We collect massive data streams from our internal tools and CDN. These are joined together, processed and used in a number of internal tools. Sometimes we’re asked, “Hey, do you see anything strange in the listening patterns for show X?” and we have to perform a set of queries on Athena to ensure the mp3 files are being delivered as they should, and that there are no unusual spikes in traffic.
But we wondered if we could automate checks like this by using a tool that would constantly monitor shows for us. And we did it.
Listening patterns
Podcasting’s data is driven by server logs. There’s a huge variety of applications you can use to listen to episodes, but there’s no standard on how to report that an episode was played or skipped after the first 10 seconds.
Acast offers podcast apps for web, mobile, and smart speakers, and we can collect first-party insights into listening behaviours happening within them. However, looking at listens coming from all other podcast apps, the only useful information is a set of lines in the server logs showing HTTP requests made by each app for parts of the file. We parse these logs and link them together, and based on this say whether the episode was listened to or not. (If you’re interested in the detail, I recommend our article on Server-side metrics).
When we review the number of listens for any podcast episode soon after publication, the charts typically look like this:
As we would expect, shortly after the episode is published, it gains a lot of attention — then over time the number of listens plateaus. And we observe daily and weekly patterns.
The chart on the right shows an episode targeted at US listeners and published late in the evening. It had some listens in the beginning, then there was a drop before suddenly, at around 3am, Apple devices started the auto download of episodes in the background — meaning a small spike.
On some of the shows in the “daily news” category, we observe a slightly different trend. The episode is listened to for several hours after publication but, after 24 hours when the new one is fired up, the number of listens to the original decreases to nearly zero per hour.
After a few experiments, it was clear this data representation would not suit all our needs regarding anomaly detection. So we tried another model. Instead of looking at the number of listens each hour, we took the definite integral of that value in time. That gave us the following representations:
We started to call it the cumulative number of listens after publication. The above charts look like a graphical representation of logarithmic function. Even the shape (which is different for the “storytelling” show on the left and the “news” show on the right) can be adjusted by just changing the base of the logarithm:
Hello, Logarithm
After a few experiments with logarithm function parameter fitting using SciPy’s curve_fit, we concluded the following:
- The episodes of a single show have a similar listening pattern (the same shape as the listening curve)

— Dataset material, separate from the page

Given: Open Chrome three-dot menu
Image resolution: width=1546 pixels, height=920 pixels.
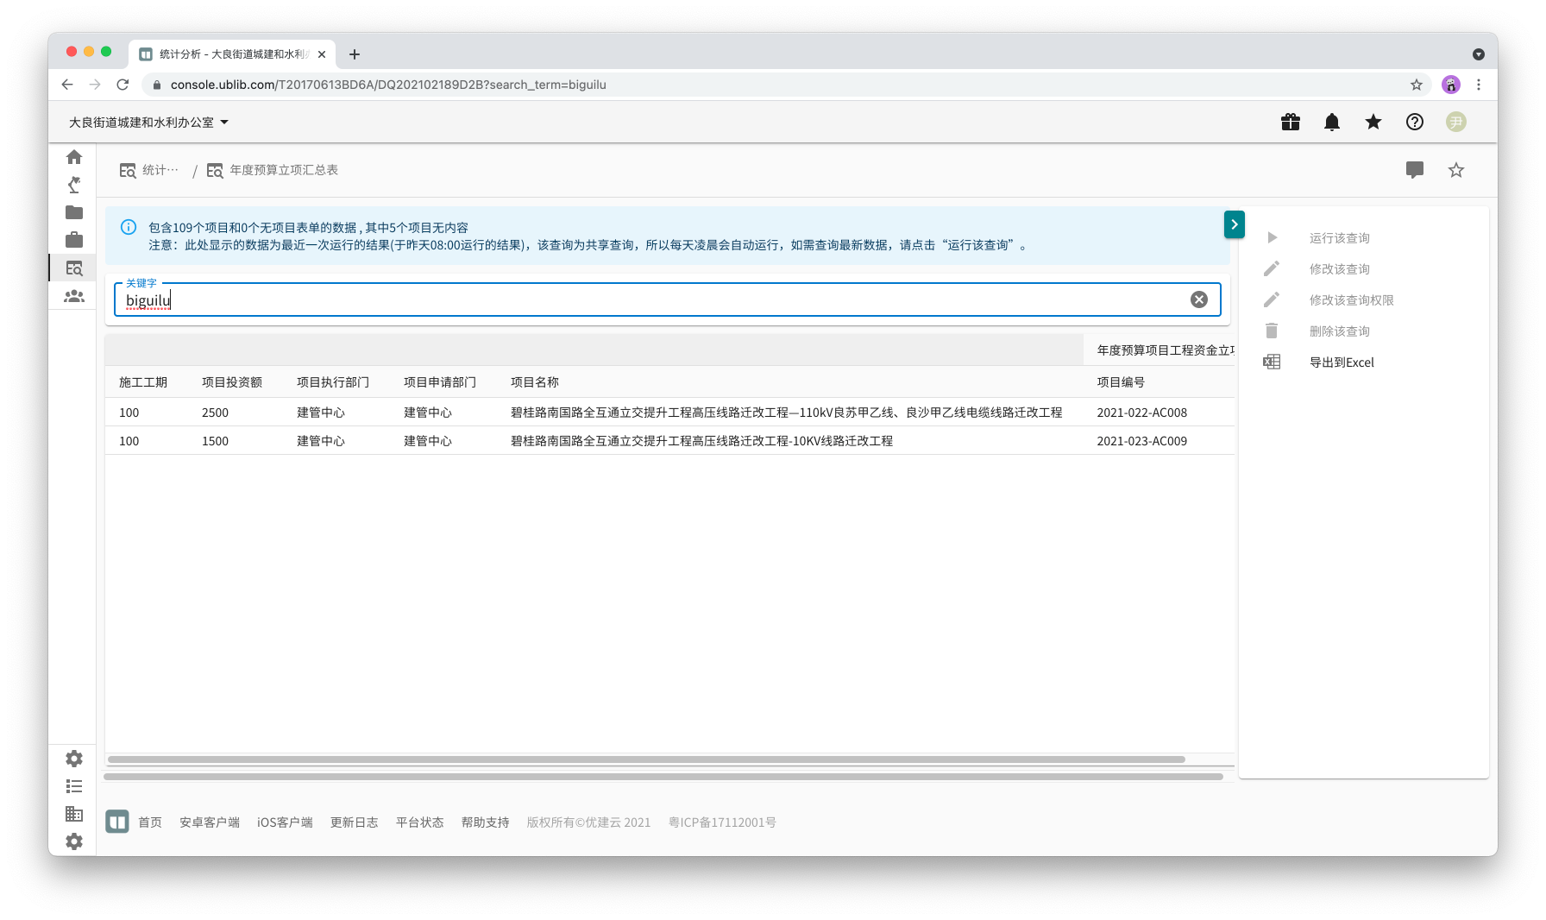Looking at the screenshot, I should pyautogui.click(x=1478, y=85).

- Sometimes on storytelling shows, the shape is slightly different for episodes such as “trailer” or “Christmas special”
- Depending on the time the episode is released, the few first hours may see a slight shift compared to the normally expected shape
As a result of the analysis, we constructed two more curves showing lower and upper threshold. Every day we scan listens of Acast’s top 1,000 shows, and for all the new data we check if the cumulative listens number crosses the thresholds we’ve set.
Results time
Every day this gives us several reports on listenings anomalies. We can manually distinguish several classes:
Trendy topics
Shows gaining audience
Behaviour we can’t understand (yet)
We need to engage with our colleagues and our network of podcasters to understand listener behaviour, because they can’t be explained just by looking at numbers.
Integration
The application that scans the listens to look for anomalies runs just after the data processing is finished on AWS Fargate. If there’s any anomaly we should be notified of, the process sends a notification to an open Slack channel that all Acast employees can join. This is also a place for discussion and comments.
Summary
Listeners that subscribe to a show in their app are usually notified quickly about new episode releases, and tend to have the same listening behaviour when we look at variables like time — with people listening on the way to work, on the way back home, or during evening workouts, for example. Therefore, all episodes published in every show have very similar listening patterns, allowing us to quickly find anything that goes beyond “normal”.
Anomaly detection brings a lot of value to podcasting. It’s useful not only to spot issues with content delivery (when the lower threshold is crossed) or short-time peaks when the podcast is shared through social media (upper threshold is crossed) — looking at the charts also tells us which topics are popular and which shows are gaining popularity episode after episode.